Políticas locais imprescindíveis
“Urge mudar hábitos alimentares e ter tolerância zero quanto ao desperdício”, sublinha Sara Moreno Pires, garantindo que “o papel das políticas públicas é igualmente crítico para promover sistemas alimentares mais sustentáveis, desde a produção agrícola, ao processamento, à distribuição, ao consumo ou ao reaproveitamento dos alimentos, e para envolver todos nesta mudança”.
Dada a relevância de se estruturar e apoiar a governação das cidades em torno de sistemas alimentares mais sustentáveis, por estas desempenharem um papel fundamental na promoção de padrões alimentares resilientes e economicamente prósperos, pela sua proximidade e interação com diversos atores, este estudo identifica um conjunto de pontos fortes e fracos nas políticas de alimentação em seis cidades portuguesas: Almada, Bragança, Castelo Branco, Guimarães, Lagoa e Vila Nova de Gaia.
Como importantes contributos dos municípios, o estudo destaca a sensibilização da população para a pegada ecológica da alimentação através de Calculadoras Municipais da Pegada Ecológica disponíveis nos websites destas câmaras municipais, a promoção de hortas urbanas, hortas sociais e hortas pedagógicas ou iniciativas inovadoras como o Banco de Terra, em Guimarães, através da sua Incubadora de Base Rural, ou a investigação agroalimentar, promovida pelo município de Castelo Branco em parceria com o CATAA – Centro de Apoio Tecnológico Agroalimentar.
O município de Vila Nova de Gaia destaca-se por várias ações importantes, desde a divulgação de infografias de sustentabilidade alimentar na plataforma de educação a todos os encarregados de educação, a ações de avaliação do desperdício alimentar nas escolas ou cadernos de encargos para o fornecimento de refeições escolares promotoras da sustentabilidade alimentar. Este município é ainda signatário do Pacto de Milão sobre Política de Alimentação Urbana, um compromisso político assumido por muitos autarcas do mundo inteiro, em 2015, para o desenvolvimento de sistemas alimentares baseados nos princípios da sustentabilidade e da justiça social.
Fragilidades
Das principais fragilidades identificadas pelos investigadores, a falta de recursos humanos adequados e com conhecimento especializado para trabalharem estas temáticas (com grupos multidisciplinares de profissionais qualificados, de nutricionistas a engenheiros florestais e agrícolas) ou de estruturas municipais para a promoção integrada de uma política de alimentação são alguns dos fatores mais críticos.

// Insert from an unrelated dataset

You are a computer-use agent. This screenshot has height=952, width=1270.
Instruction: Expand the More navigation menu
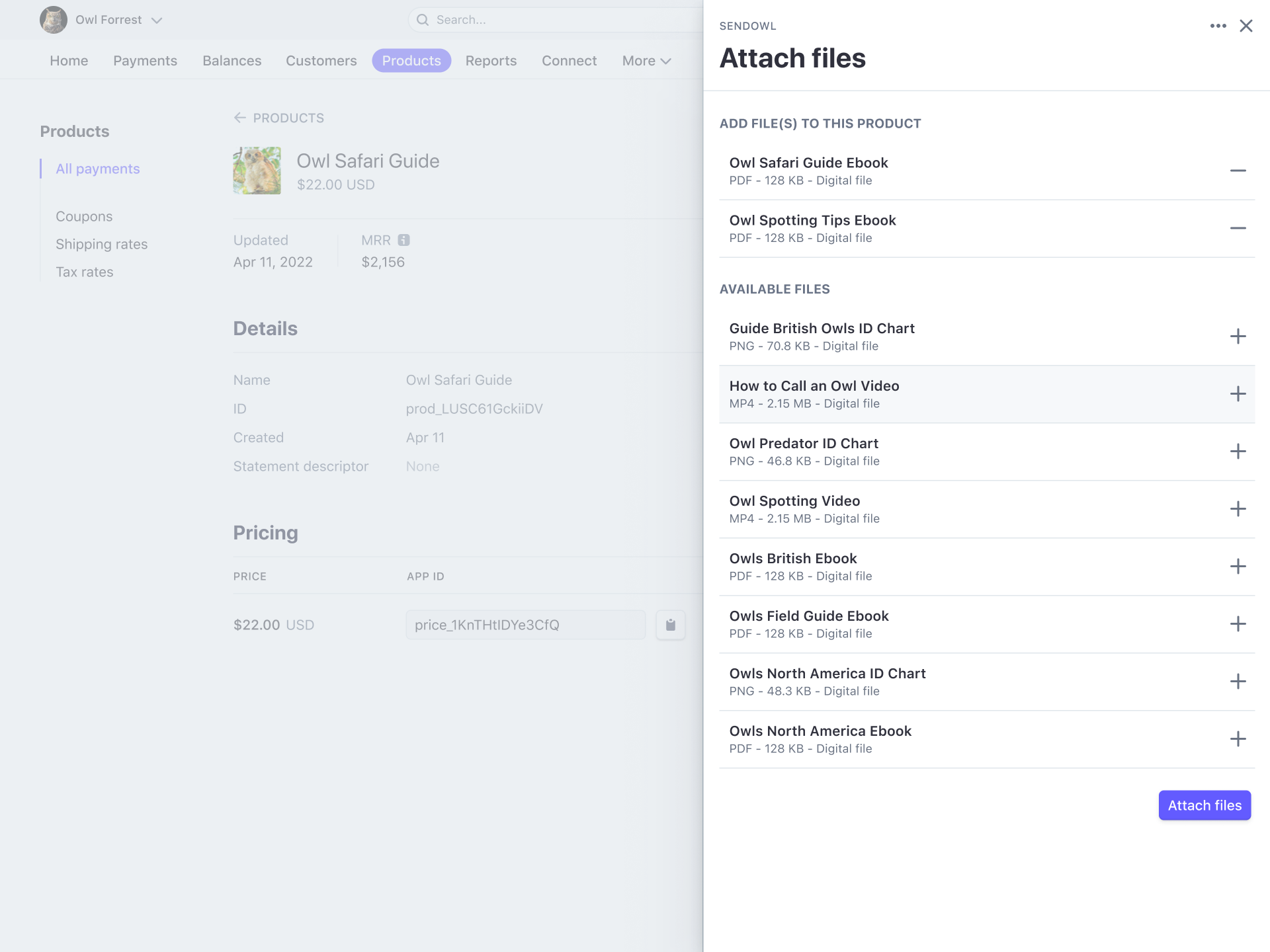point(646,60)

Destacam-se ainda o frágil suporte a circuitos agroalimentares curtos, que aproximem os produtores dos consumidores e a produção alimentar periurbana às cidades, a falta de regulamentação que promova compras públicas sustentáveis e a redução do desperdício alimentar, a ainda frágil colaboração entre as autarquias e diferentes sectores (produtores, escolas profissionais, terceiro sector, empresas), bem como a falta de um compromisso político forte orientado para políticas alimentares locais. A falta de estratégias alimentares municipais ou de políticas integradas dedicadas à alimentação saudável e sustentável é disso um exemplo.
O estudo mostra que é necessário e urgente investir em mais informação (que identifique e avalie os impactos das iniciativas locais), mais recursos humanos, bem como na capacidade dos governos locais para promoverem sistemas alimentares equitativos, resilientes e sustentáveis.
A coordenação entre atores e políticas, sobretudo a nível intermunicipal, ou mesmo nacional (nomeadamente com o Conselho Nacional de Segurança Alimentar e Nutricional) é um passo necessário, bem como a sensibilização de todos os intervenientes na cadeia alimentar (da produção, ao processamento, distribuição, consumo e resíduos) para a mudança de comportamentos, de forma permitir um olhar renovado sobre como os sistemas alimentares se podem tornar mais sustentáveis em Portugal.